▸ Texto da página:
^^^^^^^^

A escola é facilitista, os conteúdos e a avaliação são facilitistas, os professores e os manuais são facilitistas, as políticas e as estatísticas são facilitistas, tudo é facilitista.
Por “facilitista” não se entenda o que a palavra na realidade quer dizer. Aqui ninguém pretende dizer que a escola tenta facilitar o que quer que seja. Facilitar, aqui, não tem nada a ver com facilitismo. Neste contexto retórico “facilitar” não é obter o mesmo efeito com menor esforço. Nada disso. Isso seria benigno e até recomendável. Não. Por facilitismo não queremos dizer “fácil”.
A difícil facilidade do facilitismo
Se quiséssemos dizer que a escola portuguesa é fácil, bastar-nos-ia dizer que hoje em dia a escola é mais fácil. E não dizemos. Porque não é. Basta escutar o que dizem dos programas de matemática os pais dos miúdos do primeiro ciclo. Neste linguajar fundamente eduquesado, “fácil” não é o mesmo que “facilitista”.

^^^^^^^^

▸ Instrução escrita 1: Segundo o texto sobre o facilitismo na escola, por que motivo não se afirma que a escola de hoje é mais fácil? Responda em uma a três frases.

▸ Listagem fornecida:
^^^^^^^^

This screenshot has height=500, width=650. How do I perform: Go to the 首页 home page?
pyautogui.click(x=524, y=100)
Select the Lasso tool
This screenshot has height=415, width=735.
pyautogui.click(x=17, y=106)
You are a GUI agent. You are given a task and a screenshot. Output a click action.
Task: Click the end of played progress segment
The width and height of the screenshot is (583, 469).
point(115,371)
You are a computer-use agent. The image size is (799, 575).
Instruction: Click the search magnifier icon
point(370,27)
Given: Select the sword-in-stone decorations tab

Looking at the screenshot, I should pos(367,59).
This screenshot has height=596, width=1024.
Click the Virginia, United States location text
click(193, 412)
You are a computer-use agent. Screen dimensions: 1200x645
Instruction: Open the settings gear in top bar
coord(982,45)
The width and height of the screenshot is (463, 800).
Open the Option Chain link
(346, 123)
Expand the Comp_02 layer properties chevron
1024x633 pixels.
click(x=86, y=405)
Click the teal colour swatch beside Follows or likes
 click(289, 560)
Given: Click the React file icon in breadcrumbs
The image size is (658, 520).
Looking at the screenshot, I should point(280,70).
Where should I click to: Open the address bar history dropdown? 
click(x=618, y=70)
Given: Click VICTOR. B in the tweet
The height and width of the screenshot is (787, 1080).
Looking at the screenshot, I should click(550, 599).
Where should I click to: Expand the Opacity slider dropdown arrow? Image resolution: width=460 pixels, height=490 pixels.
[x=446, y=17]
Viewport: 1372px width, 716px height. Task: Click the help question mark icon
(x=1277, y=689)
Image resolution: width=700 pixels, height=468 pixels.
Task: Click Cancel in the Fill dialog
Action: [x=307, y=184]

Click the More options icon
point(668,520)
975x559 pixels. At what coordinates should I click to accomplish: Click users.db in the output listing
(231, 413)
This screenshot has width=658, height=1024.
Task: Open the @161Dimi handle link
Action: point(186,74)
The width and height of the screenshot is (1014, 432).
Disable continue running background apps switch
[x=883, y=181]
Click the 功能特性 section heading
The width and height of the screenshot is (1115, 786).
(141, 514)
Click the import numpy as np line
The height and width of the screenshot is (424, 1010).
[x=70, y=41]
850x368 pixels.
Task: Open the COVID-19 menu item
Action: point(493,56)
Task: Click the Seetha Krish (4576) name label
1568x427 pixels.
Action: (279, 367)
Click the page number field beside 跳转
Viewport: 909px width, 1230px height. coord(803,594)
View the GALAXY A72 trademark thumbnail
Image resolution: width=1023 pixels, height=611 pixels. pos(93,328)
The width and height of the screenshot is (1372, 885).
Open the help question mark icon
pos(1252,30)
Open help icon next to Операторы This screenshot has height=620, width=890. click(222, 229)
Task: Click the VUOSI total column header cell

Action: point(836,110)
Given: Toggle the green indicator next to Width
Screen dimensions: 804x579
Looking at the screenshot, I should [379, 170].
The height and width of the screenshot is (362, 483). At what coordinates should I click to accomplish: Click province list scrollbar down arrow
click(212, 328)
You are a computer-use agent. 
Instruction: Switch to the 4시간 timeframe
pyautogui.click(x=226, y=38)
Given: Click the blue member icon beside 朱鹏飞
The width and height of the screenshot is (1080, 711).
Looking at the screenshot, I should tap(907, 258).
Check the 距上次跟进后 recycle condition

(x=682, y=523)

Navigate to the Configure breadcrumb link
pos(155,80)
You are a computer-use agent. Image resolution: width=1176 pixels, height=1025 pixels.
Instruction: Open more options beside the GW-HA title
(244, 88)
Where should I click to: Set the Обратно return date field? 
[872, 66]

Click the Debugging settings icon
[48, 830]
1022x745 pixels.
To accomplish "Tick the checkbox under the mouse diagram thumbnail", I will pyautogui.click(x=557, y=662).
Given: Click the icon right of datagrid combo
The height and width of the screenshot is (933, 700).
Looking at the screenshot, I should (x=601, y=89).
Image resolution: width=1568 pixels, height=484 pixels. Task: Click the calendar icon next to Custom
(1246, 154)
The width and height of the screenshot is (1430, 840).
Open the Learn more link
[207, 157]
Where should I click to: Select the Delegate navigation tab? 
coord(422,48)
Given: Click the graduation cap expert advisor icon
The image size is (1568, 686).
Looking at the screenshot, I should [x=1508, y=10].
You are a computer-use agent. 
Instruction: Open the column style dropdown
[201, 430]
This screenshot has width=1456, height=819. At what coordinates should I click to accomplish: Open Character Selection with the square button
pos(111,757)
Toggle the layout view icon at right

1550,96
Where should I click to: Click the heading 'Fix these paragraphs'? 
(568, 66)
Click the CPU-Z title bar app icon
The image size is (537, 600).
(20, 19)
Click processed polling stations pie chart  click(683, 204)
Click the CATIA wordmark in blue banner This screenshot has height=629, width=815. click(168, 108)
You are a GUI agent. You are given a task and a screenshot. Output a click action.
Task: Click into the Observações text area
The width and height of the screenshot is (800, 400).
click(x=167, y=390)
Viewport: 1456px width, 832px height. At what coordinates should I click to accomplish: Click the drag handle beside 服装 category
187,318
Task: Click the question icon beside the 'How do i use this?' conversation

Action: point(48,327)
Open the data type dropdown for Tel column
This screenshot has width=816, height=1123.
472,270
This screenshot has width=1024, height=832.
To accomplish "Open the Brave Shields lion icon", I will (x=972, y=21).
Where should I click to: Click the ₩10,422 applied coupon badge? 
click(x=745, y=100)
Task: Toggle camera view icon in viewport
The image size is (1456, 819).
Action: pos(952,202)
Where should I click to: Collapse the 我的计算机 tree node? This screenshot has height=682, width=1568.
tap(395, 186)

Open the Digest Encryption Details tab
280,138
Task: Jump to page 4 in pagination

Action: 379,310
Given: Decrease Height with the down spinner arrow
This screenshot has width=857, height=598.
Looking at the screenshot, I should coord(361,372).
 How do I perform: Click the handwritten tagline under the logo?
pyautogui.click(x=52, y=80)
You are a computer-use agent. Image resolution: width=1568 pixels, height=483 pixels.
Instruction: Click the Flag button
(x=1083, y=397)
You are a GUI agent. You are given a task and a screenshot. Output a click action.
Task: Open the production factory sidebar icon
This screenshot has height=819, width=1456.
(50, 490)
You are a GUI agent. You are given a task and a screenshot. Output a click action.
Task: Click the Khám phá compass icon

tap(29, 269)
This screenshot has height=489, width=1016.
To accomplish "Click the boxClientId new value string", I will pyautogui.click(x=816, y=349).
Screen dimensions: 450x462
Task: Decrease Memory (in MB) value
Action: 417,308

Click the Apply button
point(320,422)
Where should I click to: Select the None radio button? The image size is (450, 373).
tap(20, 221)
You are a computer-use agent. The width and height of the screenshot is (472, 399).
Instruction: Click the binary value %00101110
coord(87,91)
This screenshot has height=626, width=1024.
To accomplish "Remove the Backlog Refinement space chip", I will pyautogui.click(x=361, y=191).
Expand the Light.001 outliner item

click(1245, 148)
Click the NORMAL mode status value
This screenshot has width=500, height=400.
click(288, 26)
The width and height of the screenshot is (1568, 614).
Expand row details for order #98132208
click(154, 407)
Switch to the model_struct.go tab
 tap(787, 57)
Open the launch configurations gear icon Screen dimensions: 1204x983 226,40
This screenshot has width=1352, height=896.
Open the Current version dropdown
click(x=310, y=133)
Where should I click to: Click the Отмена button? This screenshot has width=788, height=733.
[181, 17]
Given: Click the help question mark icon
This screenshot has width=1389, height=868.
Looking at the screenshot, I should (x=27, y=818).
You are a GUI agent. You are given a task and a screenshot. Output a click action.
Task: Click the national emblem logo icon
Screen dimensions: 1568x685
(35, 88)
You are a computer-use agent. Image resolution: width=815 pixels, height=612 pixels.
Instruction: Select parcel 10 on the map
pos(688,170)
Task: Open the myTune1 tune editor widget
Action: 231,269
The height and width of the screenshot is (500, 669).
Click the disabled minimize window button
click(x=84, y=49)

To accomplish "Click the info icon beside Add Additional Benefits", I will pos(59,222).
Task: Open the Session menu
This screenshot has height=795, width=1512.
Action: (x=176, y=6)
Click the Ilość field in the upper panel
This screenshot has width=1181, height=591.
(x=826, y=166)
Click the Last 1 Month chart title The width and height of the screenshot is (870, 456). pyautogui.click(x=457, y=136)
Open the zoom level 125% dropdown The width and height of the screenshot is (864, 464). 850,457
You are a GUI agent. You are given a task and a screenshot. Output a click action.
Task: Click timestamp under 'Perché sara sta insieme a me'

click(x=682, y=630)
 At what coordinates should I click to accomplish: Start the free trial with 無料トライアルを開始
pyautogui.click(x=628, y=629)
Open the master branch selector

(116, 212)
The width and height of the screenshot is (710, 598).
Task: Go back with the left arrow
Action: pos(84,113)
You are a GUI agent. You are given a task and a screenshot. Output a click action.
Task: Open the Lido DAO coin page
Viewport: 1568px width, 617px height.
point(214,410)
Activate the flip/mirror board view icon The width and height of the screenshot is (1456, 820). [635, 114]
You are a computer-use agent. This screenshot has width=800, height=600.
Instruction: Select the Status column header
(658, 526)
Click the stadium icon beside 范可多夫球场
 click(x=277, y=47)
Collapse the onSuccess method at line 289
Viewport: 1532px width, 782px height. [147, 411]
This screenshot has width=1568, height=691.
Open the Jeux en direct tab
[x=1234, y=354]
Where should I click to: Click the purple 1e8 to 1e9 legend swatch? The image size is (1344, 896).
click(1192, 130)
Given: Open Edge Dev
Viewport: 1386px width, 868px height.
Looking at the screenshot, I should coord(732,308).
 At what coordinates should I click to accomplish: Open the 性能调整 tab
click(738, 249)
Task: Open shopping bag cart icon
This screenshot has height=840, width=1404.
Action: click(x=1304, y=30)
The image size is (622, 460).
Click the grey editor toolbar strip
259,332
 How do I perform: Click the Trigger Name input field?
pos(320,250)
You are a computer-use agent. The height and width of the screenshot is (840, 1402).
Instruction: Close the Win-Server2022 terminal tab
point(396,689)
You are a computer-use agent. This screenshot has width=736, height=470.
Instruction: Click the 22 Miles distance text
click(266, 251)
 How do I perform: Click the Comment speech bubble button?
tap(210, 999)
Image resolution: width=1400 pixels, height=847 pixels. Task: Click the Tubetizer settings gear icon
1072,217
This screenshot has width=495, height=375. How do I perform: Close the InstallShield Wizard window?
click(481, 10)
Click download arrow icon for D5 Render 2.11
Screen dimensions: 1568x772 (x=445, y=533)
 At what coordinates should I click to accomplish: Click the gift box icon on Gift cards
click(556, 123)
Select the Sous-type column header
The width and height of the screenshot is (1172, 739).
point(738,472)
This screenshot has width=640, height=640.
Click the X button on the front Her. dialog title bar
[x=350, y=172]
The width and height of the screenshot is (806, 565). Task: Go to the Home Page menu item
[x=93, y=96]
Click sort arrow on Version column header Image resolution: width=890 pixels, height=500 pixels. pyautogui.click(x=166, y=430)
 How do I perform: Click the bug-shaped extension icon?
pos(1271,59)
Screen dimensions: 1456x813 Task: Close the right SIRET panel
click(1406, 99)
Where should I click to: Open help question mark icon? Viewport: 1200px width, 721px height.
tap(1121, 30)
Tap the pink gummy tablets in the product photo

^^^^^^^^

▸ Instrução escrita 2: Passe para uma lista numerada as linhas da listagem, começando na que contém "Activate the flip/mirror" e terminando na que contém "Screen dimensions: 1568x772 (x=445, y=533)". Deixe de fora as linhas em branco.

▸ Resposta certa 1: Não se afirma porque não é verdade: a escola não é mais fácil. Como prova, o texto remete para o que os pais das crianças do primeiro ciclo dizem dos programas de matemática.

▸ Resposta certa 2:
1. Activate the flip/mirror board view icon The width and height of the screenshot is (1456, 820). [635, 114]
2. You are a computer-use agent. This screenshot has width=800, height=600.
3. Instruction: Select the Status column header
4. (658, 526)
5. Click the stadium icon beside 范可多夫球场
6.  click(x=277, y=47)
7. Collapse the onSuccess method at line 289
8. Viewport: 1532px width, 782px height. [147, 411]
9. This screenshot has width=1568, height=691.
10. Open the Jeux en direct tab
11. [x=1234, y=354]
12. Where should I click to: Click the purple 1e8 to 1e9 legend swatch? The image size is (1344, 896).
13. click(1192, 130)
14. Given: Open Edge Dev
15. Viewport: 1386px width, 868px height.
16. Looking at the screenshot, I should coord(732,308).
17.  At what coordinates should I click to accomplish: Open the 性能调整 tab
18. click(738, 249)
19. Task: Open shopping bag cart icon
20. This screenshot has height=840, width=1404.
21. Action: click(x=1304, y=30)
22. The image size is (622, 460).
23. Click the grey editor toolbar strip
24. 259,332
25.  How do I perform: Click the Trigger Name input field?
26. pos(320,250)
27. You are a computer-use agent. The height and width of the screenshot is (840, 1402).
28. Instruction: Close the Win-Server2022 terminal tab
29. point(396,689)
30. You are a computer-use agent. This screenshot has width=736, height=470.
31. Instruction: Click the 22 Miles distance text
32. click(266, 251)
33.  How do I perform: Click the Comment speech bubble button?
34. tap(210, 999)
35. Image resolution: width=1400 pixels, height=847 pixels. Task: Click the Tubetizer settings gear icon
36. 1072,217
37. This screenshot has width=495, height=375. How do I perform: Close the InstallShield Wizard window?
38. click(481, 10)
39. Click download arrow icon for D5 Render 2.11
40. Screen dimensions: 1568x772 (x=445, y=533)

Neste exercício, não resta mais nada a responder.